> What this task involves: Return every line of the records below word for word, but leave out the pictures.

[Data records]

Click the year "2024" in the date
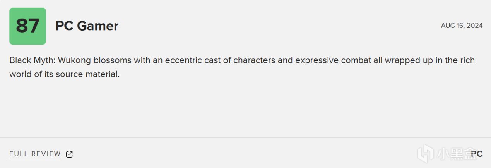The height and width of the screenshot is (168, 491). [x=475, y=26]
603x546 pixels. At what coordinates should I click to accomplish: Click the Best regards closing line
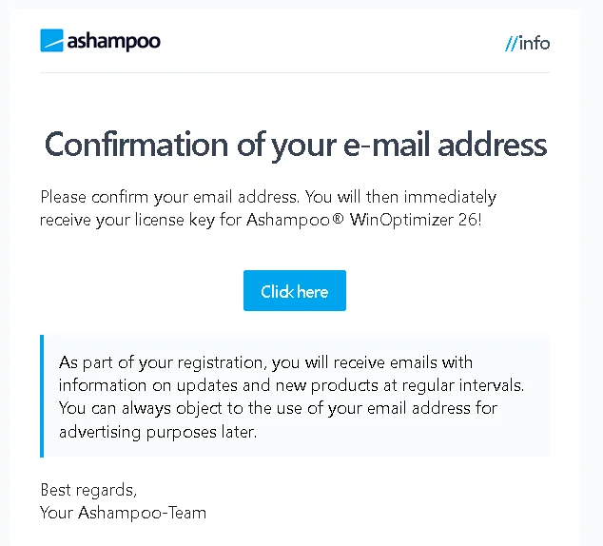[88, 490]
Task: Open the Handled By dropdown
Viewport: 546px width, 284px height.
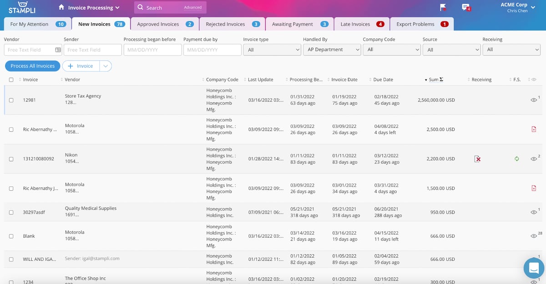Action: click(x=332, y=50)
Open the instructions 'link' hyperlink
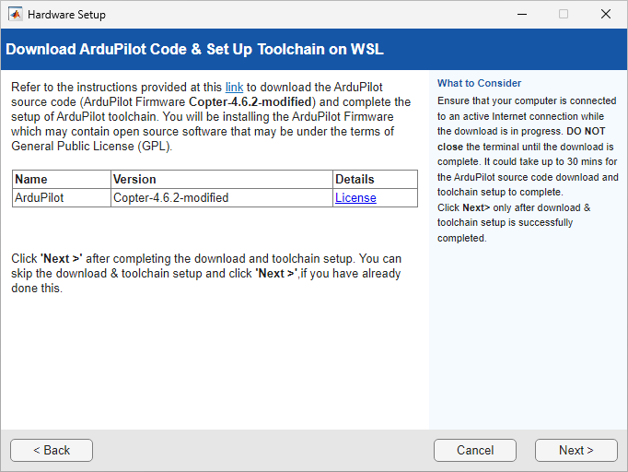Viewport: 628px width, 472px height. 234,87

> Response to the task:
Click the year "2024" in the date
The height and width of the screenshot is (168, 491). [x=475, y=26]
603x546 pixels. At what coordinates should I click to accomplish: Click the Best regards closing line
[88, 490]
Task: Open the Handled By dropdown
Viewport: 546px width, 284px height.
Action: click(x=332, y=50)
Open the instructions 'link' hyperlink
Viewport: 628px width, 472px height. 234,87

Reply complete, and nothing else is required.